• [Records supplied]
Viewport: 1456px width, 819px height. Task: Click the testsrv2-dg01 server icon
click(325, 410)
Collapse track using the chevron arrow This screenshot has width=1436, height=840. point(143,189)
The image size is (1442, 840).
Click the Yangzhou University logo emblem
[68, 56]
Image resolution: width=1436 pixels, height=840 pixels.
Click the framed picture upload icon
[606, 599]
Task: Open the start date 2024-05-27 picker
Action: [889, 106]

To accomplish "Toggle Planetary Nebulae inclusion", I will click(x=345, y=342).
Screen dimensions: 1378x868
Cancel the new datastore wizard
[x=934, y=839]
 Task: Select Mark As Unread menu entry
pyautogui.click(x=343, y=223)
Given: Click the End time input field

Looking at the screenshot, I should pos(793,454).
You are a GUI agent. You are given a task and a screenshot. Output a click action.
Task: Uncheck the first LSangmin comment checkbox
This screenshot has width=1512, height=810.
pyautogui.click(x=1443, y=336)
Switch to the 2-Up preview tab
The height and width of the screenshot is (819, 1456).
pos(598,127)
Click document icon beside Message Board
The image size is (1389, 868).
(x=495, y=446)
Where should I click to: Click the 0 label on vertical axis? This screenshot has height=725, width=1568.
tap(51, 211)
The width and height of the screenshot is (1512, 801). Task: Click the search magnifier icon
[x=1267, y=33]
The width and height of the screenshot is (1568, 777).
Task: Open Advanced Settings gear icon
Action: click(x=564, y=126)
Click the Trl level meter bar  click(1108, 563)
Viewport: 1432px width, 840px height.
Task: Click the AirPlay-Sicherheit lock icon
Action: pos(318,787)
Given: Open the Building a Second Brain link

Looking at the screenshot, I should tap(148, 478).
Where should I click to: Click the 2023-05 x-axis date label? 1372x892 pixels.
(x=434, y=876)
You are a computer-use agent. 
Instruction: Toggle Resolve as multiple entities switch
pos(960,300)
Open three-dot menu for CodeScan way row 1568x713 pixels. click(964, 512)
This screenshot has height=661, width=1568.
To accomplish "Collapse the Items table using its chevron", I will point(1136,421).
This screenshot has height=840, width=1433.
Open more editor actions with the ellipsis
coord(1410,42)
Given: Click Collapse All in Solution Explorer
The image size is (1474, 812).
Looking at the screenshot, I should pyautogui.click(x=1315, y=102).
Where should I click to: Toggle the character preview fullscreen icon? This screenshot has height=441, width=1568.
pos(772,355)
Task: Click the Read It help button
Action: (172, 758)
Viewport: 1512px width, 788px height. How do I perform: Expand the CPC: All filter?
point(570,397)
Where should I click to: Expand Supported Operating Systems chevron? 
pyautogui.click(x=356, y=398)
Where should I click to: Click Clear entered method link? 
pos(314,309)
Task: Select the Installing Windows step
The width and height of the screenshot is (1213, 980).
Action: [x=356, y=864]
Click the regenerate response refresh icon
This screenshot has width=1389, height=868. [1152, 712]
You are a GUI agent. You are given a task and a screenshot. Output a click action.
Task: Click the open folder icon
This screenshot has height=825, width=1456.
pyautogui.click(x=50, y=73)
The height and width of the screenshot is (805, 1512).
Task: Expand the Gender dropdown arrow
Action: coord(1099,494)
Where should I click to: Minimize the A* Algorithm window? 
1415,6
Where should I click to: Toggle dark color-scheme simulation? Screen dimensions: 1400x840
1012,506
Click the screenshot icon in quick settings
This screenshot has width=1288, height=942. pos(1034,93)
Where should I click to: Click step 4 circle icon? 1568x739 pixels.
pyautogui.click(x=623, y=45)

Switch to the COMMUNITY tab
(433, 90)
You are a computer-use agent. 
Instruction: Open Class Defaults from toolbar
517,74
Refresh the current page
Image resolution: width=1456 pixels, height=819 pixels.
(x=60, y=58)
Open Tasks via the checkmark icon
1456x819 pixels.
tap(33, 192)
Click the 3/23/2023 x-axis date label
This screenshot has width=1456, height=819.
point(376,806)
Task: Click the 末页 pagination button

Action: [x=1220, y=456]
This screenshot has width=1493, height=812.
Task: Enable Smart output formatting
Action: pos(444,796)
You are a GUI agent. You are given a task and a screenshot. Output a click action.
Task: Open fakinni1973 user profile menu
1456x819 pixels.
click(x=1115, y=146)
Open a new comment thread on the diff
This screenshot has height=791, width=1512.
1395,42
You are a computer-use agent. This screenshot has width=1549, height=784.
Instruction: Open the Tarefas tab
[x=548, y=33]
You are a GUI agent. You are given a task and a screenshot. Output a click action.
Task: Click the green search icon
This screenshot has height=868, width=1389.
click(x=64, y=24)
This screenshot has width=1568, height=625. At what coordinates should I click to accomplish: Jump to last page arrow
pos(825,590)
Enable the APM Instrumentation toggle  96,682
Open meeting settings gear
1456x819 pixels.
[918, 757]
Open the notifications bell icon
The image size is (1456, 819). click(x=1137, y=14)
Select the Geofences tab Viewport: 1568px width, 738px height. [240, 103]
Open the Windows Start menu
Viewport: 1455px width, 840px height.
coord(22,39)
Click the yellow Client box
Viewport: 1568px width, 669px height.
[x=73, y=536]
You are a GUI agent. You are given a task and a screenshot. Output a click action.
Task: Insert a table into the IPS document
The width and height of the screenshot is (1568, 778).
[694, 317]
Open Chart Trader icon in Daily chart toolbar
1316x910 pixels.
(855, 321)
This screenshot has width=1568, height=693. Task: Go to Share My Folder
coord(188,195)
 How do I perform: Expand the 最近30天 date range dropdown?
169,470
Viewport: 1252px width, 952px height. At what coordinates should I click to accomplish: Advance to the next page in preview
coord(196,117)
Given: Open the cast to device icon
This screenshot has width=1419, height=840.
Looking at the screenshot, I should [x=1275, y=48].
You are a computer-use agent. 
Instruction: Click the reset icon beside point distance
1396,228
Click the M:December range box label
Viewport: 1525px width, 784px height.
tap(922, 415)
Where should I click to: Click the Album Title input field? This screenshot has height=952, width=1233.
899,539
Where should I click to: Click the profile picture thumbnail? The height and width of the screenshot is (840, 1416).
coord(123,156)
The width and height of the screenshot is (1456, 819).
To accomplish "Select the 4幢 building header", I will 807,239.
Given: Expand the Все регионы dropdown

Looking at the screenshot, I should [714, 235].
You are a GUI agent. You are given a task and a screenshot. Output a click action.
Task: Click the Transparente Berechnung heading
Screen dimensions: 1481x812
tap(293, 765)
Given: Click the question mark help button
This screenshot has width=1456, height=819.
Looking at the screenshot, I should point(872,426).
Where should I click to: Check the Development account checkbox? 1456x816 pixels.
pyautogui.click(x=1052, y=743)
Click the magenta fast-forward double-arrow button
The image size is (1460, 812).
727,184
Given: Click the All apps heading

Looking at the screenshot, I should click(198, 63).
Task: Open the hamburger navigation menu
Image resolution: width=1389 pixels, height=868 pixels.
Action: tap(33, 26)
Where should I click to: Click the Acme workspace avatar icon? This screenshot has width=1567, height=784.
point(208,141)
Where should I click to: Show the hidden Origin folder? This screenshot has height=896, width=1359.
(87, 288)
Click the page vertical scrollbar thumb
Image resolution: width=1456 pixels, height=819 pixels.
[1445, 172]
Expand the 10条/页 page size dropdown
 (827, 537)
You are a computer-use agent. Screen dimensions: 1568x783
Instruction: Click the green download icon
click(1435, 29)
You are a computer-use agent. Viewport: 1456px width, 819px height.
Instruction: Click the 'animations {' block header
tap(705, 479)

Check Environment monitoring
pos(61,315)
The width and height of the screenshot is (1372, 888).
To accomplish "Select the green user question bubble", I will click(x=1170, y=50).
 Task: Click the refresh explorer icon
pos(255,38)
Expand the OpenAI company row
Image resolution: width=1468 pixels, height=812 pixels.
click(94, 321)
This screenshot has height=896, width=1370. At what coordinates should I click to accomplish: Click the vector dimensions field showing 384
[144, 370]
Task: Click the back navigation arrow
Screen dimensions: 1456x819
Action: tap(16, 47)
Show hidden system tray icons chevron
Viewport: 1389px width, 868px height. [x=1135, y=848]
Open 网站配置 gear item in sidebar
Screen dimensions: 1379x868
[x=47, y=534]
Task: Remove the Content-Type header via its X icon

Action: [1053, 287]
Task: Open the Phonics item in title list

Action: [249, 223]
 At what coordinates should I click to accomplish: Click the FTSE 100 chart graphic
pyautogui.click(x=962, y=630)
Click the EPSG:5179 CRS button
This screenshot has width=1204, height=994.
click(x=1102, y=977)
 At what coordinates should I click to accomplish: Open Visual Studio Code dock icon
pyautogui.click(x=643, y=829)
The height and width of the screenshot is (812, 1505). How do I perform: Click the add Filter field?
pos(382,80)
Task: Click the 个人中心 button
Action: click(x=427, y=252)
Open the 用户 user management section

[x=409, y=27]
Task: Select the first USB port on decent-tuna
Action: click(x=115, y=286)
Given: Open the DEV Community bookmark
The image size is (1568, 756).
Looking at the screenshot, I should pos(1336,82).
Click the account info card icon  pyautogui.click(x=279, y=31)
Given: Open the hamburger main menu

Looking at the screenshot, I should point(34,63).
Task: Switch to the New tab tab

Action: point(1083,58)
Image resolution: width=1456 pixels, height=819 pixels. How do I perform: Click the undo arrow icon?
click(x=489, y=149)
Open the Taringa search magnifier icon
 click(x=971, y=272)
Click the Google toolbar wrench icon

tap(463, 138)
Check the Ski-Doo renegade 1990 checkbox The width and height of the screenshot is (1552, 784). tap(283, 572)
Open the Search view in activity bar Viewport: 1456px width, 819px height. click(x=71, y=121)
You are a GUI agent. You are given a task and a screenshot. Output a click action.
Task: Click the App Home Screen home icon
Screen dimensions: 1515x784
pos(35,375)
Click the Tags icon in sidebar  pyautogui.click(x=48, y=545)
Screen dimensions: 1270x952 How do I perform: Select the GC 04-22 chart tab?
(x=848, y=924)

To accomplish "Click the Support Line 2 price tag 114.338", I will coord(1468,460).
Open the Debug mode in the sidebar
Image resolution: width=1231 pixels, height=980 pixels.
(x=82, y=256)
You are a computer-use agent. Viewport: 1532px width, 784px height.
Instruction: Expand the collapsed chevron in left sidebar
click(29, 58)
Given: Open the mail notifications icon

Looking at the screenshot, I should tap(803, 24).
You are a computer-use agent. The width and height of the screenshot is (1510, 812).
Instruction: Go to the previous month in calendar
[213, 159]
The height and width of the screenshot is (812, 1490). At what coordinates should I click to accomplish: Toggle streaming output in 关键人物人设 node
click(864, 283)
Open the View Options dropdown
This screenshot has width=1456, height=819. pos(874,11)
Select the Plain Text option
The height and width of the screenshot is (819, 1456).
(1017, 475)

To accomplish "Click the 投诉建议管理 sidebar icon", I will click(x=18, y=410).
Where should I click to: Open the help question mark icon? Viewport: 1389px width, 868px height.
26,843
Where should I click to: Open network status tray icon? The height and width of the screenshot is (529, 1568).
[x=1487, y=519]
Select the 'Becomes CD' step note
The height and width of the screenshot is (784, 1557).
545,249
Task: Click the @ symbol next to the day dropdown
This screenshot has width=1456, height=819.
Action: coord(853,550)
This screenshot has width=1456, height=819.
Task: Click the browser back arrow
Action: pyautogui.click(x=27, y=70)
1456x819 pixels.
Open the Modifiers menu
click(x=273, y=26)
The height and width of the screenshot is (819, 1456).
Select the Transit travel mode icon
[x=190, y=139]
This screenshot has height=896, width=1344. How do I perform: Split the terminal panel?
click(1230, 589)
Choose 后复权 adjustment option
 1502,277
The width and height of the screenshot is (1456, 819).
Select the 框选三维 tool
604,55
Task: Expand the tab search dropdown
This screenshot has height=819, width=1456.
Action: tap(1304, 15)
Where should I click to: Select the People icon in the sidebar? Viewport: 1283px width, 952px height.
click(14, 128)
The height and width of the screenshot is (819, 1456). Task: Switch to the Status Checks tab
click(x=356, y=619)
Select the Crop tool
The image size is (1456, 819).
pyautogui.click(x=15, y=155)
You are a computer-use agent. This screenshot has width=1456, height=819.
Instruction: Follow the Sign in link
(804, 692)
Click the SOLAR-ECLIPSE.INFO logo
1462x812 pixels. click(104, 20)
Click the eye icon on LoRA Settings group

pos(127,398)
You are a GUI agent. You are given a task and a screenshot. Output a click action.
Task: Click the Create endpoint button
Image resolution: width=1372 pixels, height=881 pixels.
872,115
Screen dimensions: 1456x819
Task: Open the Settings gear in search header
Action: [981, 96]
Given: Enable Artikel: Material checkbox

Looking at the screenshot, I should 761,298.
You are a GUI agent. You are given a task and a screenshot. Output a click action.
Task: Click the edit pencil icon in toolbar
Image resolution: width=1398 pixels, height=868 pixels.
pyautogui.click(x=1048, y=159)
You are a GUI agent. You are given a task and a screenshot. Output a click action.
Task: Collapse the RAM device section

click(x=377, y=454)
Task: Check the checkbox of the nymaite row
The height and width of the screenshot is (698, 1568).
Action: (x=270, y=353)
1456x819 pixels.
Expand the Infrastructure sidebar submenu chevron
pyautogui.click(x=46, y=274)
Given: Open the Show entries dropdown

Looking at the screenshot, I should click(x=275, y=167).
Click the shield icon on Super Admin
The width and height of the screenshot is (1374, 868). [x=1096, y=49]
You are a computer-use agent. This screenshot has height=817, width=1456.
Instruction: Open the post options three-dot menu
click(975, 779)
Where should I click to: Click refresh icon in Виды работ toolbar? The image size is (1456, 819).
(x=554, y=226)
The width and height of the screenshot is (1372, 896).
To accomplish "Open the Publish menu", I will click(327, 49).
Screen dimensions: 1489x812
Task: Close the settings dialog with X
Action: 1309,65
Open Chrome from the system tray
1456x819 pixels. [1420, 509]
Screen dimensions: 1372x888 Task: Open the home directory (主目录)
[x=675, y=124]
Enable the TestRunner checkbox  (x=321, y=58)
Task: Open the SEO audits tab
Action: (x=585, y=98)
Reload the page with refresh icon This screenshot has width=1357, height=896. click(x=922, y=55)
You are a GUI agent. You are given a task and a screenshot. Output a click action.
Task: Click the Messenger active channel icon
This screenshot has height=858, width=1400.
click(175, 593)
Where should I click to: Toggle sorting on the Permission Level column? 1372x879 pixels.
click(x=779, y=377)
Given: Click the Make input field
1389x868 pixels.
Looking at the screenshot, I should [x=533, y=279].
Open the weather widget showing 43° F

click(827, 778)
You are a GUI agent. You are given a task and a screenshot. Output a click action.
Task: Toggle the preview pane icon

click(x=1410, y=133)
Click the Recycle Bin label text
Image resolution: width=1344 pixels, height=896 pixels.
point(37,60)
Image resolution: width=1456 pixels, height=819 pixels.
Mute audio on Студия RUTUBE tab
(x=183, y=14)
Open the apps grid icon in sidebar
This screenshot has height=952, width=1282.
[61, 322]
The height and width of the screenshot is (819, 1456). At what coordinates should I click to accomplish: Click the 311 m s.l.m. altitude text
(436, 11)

• [Problem statement] I would like the number of lines in the material above that contain the string "using", with no other words in the reply.

• [Solved problem] 2